Victoria’s Secret rises as another activist wants a board overhaul

Barington Capital is pushing for a board shake-up and wants to revamp its key bra division.

Nia Warfield

Victoria’s Secret shares climbed nearly 4% Monday after reports that activist investor Barington Capital Group is building a stake in the struggling lingerie brand.

The firm now owns about 1% of the company, according to The Wall Street Journal, and plans to grow that stake. In a letter to Chairwoman Donna James, Barington called for a board overhaul and urged the company to double down on its core bra business to revive lagging sales and share performance.

Barington is now the second activist known to be in the mix. Australian billionaire Brett Blundy, whose BBRC firm owns nearly 13% of the stock, has also called for a board refresh, blaming “disastrous” decisions and ongoing mismanagement for the brand’s decline.

In May, Victoria’s Secret adopted a poison pill to fend off Blundy’s pressure campaign.

Barington is already familiar with the company.

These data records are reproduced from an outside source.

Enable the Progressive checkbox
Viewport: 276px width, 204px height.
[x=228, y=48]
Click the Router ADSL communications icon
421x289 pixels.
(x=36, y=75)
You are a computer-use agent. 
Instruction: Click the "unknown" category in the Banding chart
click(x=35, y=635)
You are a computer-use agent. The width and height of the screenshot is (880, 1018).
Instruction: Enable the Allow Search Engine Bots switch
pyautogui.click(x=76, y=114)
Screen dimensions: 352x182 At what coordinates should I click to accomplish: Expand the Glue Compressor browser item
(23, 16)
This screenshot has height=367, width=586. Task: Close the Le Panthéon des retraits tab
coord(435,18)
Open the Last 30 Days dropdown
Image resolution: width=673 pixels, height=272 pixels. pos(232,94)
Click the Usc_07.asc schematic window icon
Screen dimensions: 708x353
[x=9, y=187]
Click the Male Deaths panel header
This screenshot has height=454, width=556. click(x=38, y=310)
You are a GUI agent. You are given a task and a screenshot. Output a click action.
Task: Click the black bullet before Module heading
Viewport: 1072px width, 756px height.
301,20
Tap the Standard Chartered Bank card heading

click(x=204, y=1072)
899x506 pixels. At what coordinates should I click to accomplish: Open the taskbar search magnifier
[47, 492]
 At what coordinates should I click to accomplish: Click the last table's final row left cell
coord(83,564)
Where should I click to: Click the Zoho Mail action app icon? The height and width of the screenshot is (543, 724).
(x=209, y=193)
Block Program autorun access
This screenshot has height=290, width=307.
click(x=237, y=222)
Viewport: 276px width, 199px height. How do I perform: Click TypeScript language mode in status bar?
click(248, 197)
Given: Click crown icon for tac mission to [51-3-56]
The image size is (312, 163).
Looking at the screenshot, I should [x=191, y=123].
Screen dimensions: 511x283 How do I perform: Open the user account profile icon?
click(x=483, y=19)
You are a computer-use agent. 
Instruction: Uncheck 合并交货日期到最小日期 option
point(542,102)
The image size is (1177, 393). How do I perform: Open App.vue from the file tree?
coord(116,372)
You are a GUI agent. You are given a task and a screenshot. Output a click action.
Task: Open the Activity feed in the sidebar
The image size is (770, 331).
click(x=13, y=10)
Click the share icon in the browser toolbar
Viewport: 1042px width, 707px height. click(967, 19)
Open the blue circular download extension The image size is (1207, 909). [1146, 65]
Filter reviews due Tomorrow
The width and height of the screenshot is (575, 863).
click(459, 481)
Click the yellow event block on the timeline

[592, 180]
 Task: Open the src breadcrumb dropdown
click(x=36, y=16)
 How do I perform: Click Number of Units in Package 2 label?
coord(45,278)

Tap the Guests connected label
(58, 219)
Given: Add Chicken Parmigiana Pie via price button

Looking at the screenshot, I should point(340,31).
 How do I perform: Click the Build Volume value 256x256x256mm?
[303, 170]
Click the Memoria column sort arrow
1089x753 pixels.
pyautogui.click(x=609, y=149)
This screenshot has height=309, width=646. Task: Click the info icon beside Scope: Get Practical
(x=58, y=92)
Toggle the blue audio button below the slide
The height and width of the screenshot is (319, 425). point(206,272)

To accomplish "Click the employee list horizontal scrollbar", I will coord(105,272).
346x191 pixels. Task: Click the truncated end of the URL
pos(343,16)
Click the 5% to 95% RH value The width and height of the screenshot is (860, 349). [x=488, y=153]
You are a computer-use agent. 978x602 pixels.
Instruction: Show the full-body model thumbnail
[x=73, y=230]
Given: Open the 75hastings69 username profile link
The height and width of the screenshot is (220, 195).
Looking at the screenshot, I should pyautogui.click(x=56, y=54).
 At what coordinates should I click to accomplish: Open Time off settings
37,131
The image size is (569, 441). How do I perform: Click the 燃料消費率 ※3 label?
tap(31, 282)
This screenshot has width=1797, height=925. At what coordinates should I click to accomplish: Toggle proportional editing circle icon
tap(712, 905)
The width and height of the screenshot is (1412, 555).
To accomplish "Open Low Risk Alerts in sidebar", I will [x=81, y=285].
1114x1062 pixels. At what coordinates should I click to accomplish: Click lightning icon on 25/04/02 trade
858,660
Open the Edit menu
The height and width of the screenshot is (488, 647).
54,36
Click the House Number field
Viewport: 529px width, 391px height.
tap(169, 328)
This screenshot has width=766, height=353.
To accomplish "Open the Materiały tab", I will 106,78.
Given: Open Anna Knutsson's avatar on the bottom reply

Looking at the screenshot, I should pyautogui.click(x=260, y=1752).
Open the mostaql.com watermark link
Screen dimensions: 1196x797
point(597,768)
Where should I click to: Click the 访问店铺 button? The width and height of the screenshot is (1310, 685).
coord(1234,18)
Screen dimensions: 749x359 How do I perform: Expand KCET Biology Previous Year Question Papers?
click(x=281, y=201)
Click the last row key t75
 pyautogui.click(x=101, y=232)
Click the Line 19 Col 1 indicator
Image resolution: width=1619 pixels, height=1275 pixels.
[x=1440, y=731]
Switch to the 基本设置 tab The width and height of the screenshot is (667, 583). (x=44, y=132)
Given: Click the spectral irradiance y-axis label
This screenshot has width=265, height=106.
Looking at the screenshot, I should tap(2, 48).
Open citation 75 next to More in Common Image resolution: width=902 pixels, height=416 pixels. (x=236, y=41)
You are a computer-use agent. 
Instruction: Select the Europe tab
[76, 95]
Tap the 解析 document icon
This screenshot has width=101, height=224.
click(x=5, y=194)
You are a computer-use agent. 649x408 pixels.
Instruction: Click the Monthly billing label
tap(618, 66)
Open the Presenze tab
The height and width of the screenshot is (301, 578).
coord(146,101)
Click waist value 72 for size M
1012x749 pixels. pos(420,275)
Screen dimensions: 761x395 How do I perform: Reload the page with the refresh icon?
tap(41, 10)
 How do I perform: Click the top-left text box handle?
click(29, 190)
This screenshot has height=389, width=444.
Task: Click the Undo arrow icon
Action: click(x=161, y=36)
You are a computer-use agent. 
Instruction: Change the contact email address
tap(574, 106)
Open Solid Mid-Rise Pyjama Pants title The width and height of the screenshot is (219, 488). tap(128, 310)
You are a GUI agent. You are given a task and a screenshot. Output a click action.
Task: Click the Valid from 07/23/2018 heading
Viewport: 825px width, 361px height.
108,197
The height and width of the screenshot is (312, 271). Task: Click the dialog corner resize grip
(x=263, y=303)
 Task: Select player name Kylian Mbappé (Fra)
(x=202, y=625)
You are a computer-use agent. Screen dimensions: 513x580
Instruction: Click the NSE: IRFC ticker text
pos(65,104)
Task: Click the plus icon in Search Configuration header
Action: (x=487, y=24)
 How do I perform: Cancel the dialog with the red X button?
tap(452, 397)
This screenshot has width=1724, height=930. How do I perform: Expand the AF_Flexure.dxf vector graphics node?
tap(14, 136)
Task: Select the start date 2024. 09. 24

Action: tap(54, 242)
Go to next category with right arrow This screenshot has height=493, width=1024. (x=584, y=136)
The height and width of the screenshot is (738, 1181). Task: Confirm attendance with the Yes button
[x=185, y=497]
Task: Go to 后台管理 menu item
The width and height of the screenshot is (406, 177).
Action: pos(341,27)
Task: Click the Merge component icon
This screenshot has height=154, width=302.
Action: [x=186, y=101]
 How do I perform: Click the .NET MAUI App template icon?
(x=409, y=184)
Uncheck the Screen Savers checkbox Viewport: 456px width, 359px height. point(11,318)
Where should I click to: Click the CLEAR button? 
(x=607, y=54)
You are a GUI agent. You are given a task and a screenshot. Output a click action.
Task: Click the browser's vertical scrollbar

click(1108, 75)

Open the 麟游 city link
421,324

Back in 2019, it bought a stake in what was then Victoria’s Secret’s parent company, L Brands, and urged the company to split off from Bath & Body Works.

The moves come on the heels of a mixed Q1 earnings report: revenue topped expectations, but the company slashed its full-year profit forecast, citing $50 million in tariff-related costs. Meanwhile, the core retail business (especially bras) remains soft.

Victoria’s Secret shares are still down 53% year to date.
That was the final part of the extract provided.